Born on October 4, 1923, and raised in the Midwest, Heston caught the acting bug in high school; he later attended North-western University. He landed his first major role in a 1947 production of Shakespeare’s Antony and Cleopatra on Broadway, and three years later made his film debut in Dark City. Impressed with the young actor’s screen presence, the legendary director Cecil B. DeMille cast Heston as the manager of a circus in The Greatest Show on Earth (1952). Four years later, DeMille gave Heston the role that would make him famous--that of the biblical hero Moses in The Ten Commandments.
With his leading-man status confirmed, Heston went on to star in other notable films for Hollywood’s best directors. In 1958, he played a Mexican narcotics detective in Orson Welles’s Touch of Evil, appearing opposite Welles himself. Another biblical epic, Ben-Hur (1959), directed by William Wyler, won a then-record 11 Academy Awards (a mark that was later tied by Titanic in 1998 and The Lord of the Rings: The Return of the King in 2004). Heston took home an Oscar for Best Actor for his portrayal of a rebellious young aristocrat in ancient Judea.

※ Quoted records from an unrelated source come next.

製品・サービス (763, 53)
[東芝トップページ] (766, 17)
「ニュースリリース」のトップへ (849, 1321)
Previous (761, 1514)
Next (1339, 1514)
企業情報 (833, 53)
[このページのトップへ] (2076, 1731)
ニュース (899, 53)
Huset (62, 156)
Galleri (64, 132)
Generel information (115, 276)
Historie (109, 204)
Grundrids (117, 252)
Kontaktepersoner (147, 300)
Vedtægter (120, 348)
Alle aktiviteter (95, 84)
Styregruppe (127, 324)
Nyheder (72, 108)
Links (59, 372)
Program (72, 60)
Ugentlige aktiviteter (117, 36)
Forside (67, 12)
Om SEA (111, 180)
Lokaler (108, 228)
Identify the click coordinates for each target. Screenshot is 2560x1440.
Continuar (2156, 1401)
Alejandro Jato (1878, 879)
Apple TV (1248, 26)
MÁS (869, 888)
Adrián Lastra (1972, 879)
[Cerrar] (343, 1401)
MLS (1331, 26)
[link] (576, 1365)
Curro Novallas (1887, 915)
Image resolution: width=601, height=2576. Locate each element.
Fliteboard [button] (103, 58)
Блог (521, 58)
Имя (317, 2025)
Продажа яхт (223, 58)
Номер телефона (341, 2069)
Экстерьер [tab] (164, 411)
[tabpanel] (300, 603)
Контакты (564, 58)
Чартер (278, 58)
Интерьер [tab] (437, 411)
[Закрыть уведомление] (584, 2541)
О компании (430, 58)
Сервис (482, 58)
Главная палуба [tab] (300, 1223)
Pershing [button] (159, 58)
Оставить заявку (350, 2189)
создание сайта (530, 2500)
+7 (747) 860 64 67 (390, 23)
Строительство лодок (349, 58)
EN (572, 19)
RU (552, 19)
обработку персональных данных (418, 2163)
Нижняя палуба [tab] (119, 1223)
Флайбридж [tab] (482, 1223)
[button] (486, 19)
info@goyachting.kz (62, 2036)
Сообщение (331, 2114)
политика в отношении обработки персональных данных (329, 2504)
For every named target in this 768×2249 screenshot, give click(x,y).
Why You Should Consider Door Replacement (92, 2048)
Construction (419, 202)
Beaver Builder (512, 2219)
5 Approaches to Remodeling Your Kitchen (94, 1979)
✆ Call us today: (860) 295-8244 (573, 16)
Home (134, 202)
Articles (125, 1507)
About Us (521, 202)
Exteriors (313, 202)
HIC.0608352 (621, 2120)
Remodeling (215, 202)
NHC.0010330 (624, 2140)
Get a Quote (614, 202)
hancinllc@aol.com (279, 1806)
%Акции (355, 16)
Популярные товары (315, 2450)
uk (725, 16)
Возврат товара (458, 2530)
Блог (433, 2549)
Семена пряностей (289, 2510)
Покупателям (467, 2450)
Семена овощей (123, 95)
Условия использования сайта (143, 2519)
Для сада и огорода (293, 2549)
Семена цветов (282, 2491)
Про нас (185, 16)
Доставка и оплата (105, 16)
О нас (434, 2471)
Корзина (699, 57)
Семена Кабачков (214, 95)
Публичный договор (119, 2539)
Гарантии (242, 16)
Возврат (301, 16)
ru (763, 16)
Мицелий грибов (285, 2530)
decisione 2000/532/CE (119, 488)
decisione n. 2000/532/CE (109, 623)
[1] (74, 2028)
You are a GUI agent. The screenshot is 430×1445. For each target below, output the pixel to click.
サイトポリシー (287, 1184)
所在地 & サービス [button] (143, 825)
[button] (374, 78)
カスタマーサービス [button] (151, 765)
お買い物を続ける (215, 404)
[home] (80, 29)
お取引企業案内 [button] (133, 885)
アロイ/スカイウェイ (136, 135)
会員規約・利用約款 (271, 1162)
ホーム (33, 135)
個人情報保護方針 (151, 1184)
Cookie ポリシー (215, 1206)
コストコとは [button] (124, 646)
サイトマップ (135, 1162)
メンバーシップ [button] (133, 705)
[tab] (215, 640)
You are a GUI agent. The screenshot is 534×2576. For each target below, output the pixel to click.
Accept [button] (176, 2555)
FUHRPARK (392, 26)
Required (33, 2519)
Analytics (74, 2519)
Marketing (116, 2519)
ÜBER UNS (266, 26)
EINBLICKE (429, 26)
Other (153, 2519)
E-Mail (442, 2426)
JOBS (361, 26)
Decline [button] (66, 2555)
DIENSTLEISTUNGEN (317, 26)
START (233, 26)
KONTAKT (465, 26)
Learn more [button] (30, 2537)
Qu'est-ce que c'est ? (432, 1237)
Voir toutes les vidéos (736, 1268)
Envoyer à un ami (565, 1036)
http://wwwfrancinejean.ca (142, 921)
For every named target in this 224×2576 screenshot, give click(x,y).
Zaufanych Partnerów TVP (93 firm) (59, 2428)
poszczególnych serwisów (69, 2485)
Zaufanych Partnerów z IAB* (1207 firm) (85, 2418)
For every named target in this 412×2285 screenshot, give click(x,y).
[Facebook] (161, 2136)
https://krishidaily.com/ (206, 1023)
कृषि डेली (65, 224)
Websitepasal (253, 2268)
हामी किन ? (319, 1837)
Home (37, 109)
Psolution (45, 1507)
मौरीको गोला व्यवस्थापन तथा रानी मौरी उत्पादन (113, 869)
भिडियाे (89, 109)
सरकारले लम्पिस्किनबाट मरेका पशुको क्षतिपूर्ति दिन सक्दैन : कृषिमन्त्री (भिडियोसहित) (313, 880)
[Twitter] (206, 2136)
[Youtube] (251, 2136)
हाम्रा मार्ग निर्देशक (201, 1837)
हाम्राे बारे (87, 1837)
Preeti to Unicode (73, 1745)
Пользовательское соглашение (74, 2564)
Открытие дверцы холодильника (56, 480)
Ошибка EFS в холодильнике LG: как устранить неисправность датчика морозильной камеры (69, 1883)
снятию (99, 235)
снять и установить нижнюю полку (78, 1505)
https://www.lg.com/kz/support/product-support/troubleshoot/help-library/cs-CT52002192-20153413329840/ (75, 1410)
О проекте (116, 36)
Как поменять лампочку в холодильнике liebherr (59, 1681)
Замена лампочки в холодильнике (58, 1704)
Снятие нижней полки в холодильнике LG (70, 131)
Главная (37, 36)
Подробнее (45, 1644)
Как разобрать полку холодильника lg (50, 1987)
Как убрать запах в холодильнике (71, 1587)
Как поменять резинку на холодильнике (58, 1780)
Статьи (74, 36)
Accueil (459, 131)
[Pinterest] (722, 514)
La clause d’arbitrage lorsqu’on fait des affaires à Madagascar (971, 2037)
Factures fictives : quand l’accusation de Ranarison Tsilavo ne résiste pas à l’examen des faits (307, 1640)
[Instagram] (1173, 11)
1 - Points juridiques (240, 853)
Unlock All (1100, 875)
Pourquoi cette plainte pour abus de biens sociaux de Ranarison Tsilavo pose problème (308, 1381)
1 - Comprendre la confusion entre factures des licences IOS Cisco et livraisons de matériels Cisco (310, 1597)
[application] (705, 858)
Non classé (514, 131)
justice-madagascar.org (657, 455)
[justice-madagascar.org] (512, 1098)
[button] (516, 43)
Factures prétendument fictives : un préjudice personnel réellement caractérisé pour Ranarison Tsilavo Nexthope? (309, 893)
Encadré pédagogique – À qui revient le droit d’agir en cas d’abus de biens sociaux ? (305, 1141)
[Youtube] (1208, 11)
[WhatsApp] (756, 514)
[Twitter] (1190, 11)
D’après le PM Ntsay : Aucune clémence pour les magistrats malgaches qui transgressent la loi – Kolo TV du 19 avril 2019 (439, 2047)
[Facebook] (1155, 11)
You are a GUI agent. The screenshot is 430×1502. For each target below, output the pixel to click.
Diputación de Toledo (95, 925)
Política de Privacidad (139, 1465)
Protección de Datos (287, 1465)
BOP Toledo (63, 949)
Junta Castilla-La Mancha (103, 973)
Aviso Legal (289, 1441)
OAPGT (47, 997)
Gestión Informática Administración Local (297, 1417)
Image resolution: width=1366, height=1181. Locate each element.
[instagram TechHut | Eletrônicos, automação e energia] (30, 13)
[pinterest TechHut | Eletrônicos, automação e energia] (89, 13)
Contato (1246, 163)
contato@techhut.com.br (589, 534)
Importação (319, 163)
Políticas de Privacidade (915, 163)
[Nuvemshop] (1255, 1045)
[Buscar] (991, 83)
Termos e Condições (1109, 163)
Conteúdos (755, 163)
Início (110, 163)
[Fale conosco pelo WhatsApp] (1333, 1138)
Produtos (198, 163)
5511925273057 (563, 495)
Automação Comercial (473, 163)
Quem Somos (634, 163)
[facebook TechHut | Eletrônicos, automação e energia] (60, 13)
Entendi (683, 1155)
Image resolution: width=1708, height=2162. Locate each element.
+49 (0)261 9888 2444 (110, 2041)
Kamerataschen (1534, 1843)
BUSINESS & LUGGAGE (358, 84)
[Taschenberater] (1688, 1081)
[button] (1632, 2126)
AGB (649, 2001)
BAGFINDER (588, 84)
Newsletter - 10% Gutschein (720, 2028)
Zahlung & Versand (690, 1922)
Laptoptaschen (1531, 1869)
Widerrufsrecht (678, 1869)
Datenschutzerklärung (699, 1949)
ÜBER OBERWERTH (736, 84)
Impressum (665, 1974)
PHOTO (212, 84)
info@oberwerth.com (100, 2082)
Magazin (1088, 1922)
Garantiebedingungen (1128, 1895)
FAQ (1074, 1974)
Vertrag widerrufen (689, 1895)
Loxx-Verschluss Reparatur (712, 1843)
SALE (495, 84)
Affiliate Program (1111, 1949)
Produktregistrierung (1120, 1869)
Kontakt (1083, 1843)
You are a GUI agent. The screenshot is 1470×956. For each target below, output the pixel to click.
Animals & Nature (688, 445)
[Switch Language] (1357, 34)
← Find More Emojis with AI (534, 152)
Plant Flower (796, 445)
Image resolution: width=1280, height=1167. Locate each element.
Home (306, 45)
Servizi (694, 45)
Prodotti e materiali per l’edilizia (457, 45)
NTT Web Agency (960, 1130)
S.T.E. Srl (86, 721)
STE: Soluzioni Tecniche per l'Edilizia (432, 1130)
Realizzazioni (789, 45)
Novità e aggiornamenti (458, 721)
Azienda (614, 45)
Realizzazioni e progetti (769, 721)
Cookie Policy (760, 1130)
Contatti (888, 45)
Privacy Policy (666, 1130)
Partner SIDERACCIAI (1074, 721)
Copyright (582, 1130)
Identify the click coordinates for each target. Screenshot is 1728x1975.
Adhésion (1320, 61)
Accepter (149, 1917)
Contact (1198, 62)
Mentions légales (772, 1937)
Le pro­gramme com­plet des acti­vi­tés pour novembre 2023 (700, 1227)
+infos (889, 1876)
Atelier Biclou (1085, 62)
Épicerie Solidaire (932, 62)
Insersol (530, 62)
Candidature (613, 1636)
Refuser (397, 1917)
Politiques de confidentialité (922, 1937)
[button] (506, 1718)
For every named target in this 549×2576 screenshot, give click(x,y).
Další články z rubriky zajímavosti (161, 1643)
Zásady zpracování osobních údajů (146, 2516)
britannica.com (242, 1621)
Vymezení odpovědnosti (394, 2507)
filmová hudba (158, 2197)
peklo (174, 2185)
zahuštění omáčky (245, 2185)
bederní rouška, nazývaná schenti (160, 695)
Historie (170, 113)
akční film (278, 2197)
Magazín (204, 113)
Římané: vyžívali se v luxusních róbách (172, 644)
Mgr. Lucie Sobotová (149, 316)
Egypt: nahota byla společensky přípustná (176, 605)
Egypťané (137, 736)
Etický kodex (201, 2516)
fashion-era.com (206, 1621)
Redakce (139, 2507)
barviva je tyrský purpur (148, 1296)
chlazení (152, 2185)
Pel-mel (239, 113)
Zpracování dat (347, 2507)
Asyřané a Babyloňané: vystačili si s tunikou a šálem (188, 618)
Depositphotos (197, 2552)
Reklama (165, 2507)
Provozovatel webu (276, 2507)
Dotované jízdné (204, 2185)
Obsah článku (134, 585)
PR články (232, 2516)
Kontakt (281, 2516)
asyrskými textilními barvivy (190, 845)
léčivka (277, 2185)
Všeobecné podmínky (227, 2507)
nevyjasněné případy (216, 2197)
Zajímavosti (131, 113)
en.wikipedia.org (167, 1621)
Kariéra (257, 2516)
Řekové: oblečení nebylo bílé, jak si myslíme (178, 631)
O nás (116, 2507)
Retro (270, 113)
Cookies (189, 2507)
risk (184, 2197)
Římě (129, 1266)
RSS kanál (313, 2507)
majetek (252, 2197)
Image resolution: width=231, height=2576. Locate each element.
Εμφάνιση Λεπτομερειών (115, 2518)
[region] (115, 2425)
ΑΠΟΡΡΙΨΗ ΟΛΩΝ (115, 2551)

In all, Heston would appear in some 100 movies on the big and small screens over the course of his lengthy career. He played the title character in the Spanish medieval epic El Cid (1961), opposite Sophia Loren, and was panned by critics for his turn as Michelangelo in The Agony and the Ecstasy (1965). He portrayed Mark Antony in both Julius Caesar (1970) and Antony and Cleopatra (1973); he also directed the latter film. Heston also made forays into the Western genre (1968’s Willy Penny), science fiction (the 1968 hit The Planet of the Apes and its 1970 sequel, 1971’s Omega Man and 1973’s Soylent Green), and highbrow literary adaptations (1972’s The Call of the Wild and 1973’s The Three Musketeers). His later work for cable television included A Man for All Seasons (1988) and The Avenging Angel (1995). 
Long active in political and social causes, Heston publicly supported the civil rights movement and participated in the historic march on Washington with Martin Luther King Jr. in 1963. In 1966, Heston succeeded his friend and fellow actor Ronald Reagan as president of the Screen Actors Guild, a post he would hold until 1971. He also served as chairman of the American Film Institute from 1973 to 1983. After Reagan won the U.S. presidency in 1980, he appointed Heston as the co-chairman of a task force on arts and humanities. In this role, Heston defended National Endowment for the Arts and proved to be an effective speaker and public figure.
According to his obituary in The New York Times, Heston switched his  political affiliation from Democrat to Republican in 1987, after the Democrats blocked the Supreme Court appointment of Robert Bork, a conservative whom Heston supported. Over the next decade, Heston began increasingly to speak out about what he saw as a decline of morality in American popular culture and entertainment. In 1996, he campaigned on behalf of various Republican candidates. He began focusing specifically on the opposition to gun control. After being elected vice president of the NRA in 1997, he became president the following year.
Heston parlayed his rugged onscreen persona into a forceful role at the head of the NRA’s campaign against what it saw as the federal government’s attempts to encroach on the constitutional right to bear arms. In 2000, he made a memorable speech at the NRA’s annual convention, bringing his audience to their feet with the rousing claim that gun-control advocates would have to pry his gun “from my cold, dead hands!” Meanwhile, Heston continued acting through the 1990s, making one of his final film appearances (unaccredited) in Tim Burton’s 2001 remake of Planet of the Apes.